-- Given text --
..........

Don’t you just love it when a 500-year-old queen (one who happens to be a major figure in the book you just wrote) makes headlines? The Washington Post, Smithsonian Magazine, CNN, and dozens of other outlets all carried the story: after five centuries, cryptologists have finally cracked the code that Mary, Queen of Scots used to write the French ambassador while she was imprisoned in England during the 1570s and 1580s. In case you don’t know the context, I will sum it up quickly here. Apologies for the lack of complexity – for the sake of brevity in what is nonetheless a long post, I offer only the sparest of outlines.
In the summer of 1568, Mary, Queen of Scots, then twenty-five years old, fled Scotland to England, having been ousted from the Scottish throne by Scottish Protestant rebels. Once in England, she asked Queen Elizabeth I for protection and for help in recovering her crown. Elizabeth I, however, was suspicious of Mary’s intentions: she knew Mary had coveted the English throne for years. When Mary suddenly showed up in England, Elizabeth worried that English rebels would flock to the beautiful and charismatic Scottish queen. You should know that there are a lot of religious questions behind this issue: the English Elizabeth was Protestant and Mary was Catholic. I won’t go into that here. In short, it’s enough to know that Mary’s arrival made Elizabeth, who was quite an insecure queen for good reason, extremely nervous.
Elizabeth’s solution to this problem was to keep Mary under house arrest in England for over twenty years. Eventually, Queen Elizabeth’s advisors convinced her that Mary was indeed plotting against her. Mary was tried and convicted. On February 7, 1587, she was beheaded at Fotheringhay Castle.

..........

-- Dataset section --
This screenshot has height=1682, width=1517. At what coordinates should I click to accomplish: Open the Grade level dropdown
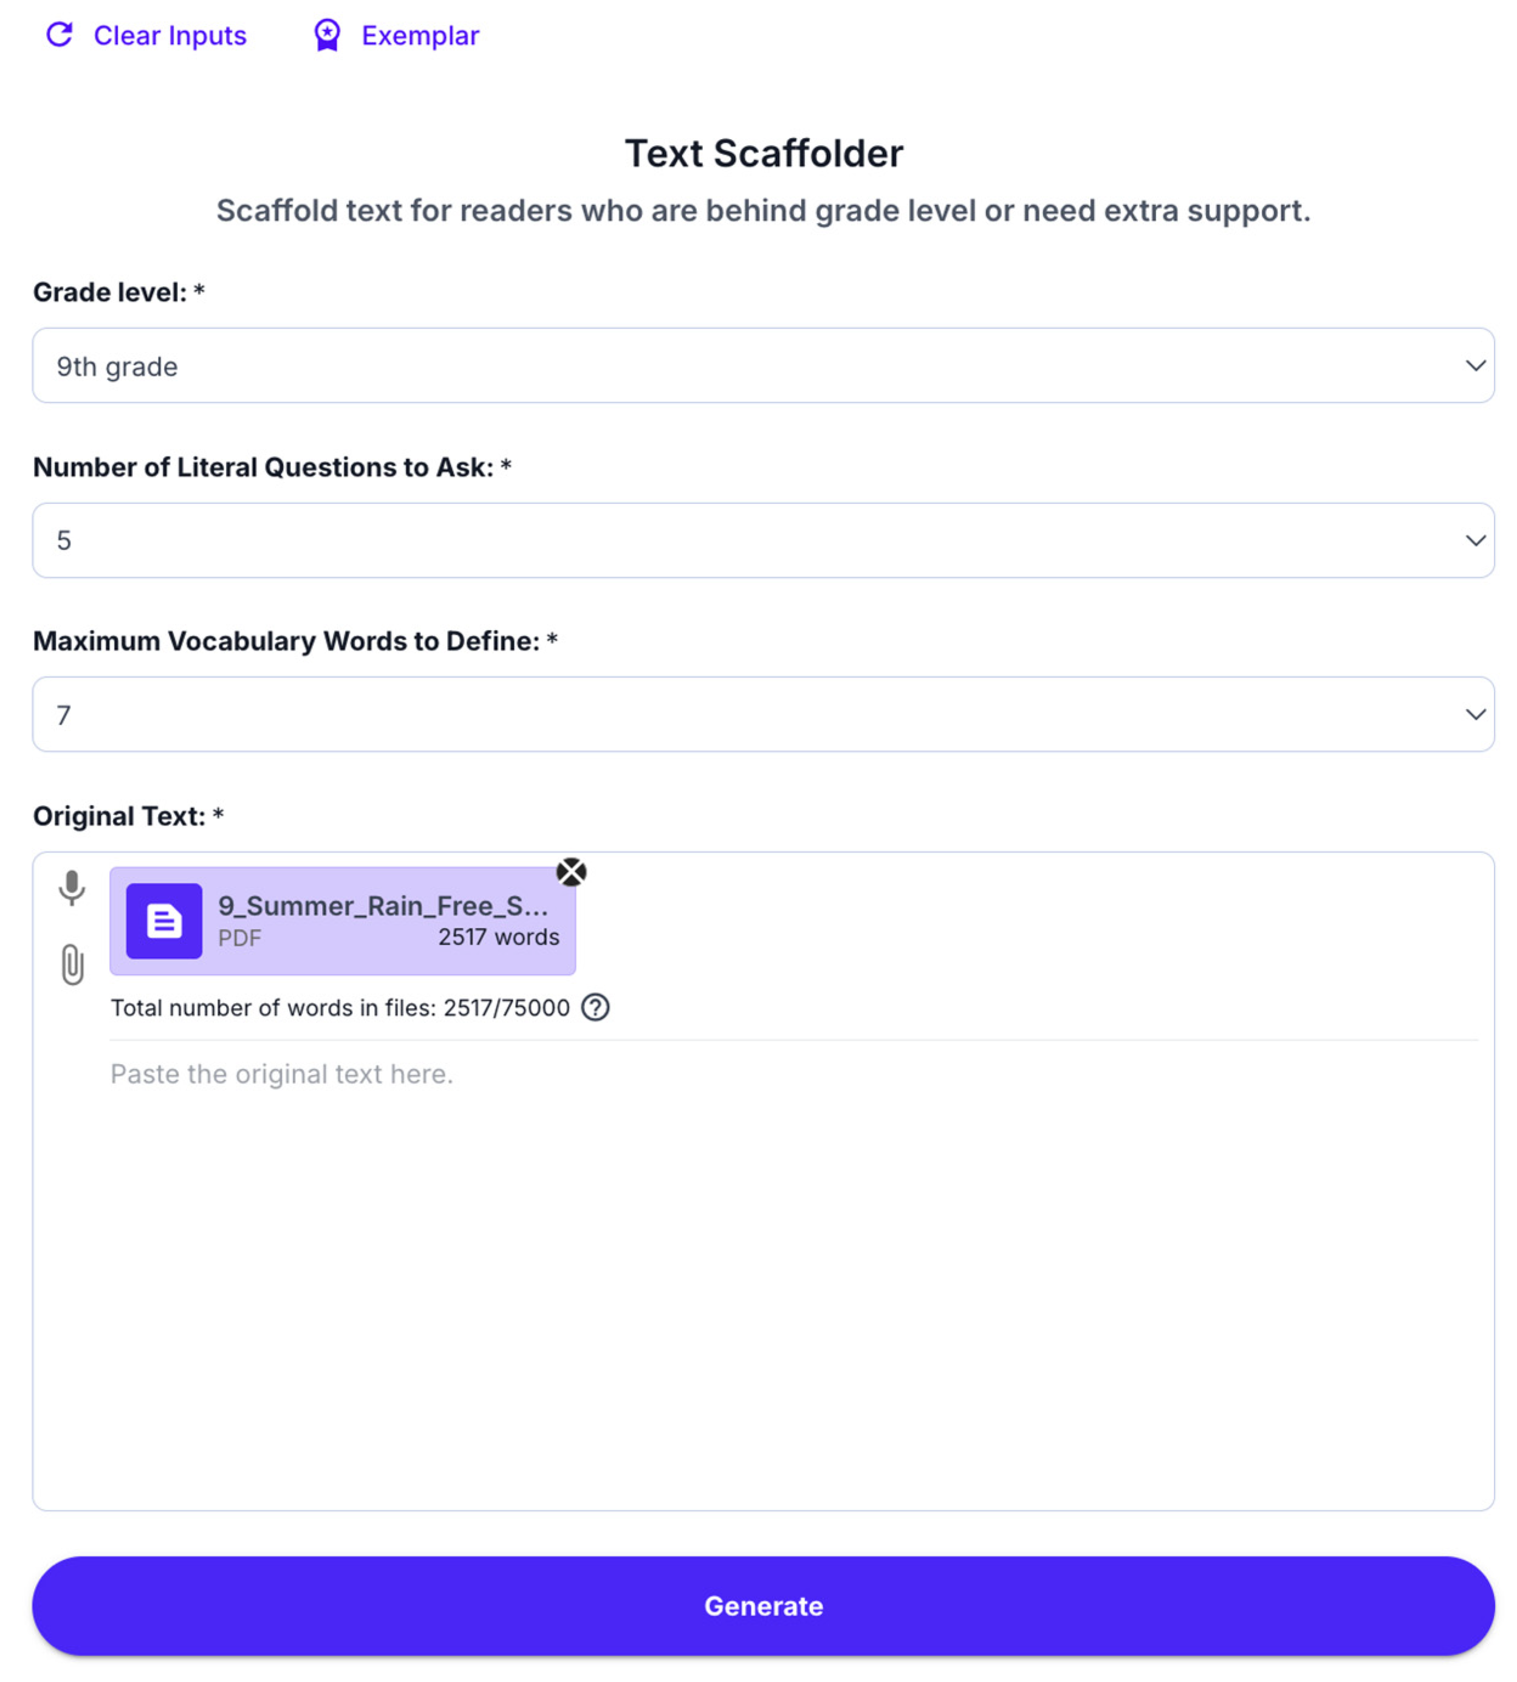pos(763,365)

..........

-- To be done --
- 1) Which news outlets does the post about Mary, Queen of Scots name as carrying the story?
- 2) In the post about Mary, Queen of Scots, copy the passage from "In the summer" to "reason, extremely nervous." word for word.

-- Answers --
- 1) The Washington Post, Smithsonian Magazine, CNN

- 2)
In the summer of 1568, Mary, Queen of Scots, then twenty-five years old, fled Scotland to England, having been ousted from the Scottish throne by Scottish Protestant rebels. Once in England, she asked Queen Elizabeth I for protection and for help in recovering her crown. Elizabeth I, however, was suspicious of Mary’s intentions: she knew Mary had coveted the English throne for years. When Mary suddenly showed up in England, Elizabeth worried that English rebels would flock to the beautiful and charismatic Scottish queen. You should know that there are a lot of religious questions behind this issue: the English Elizabeth was Protestant and Mary was Catholic. I won’t go into that here. In short, it’s enough to know that Mary’s arrival made Elizabeth, who was quite an insecure queen for good reason, extremely nervous.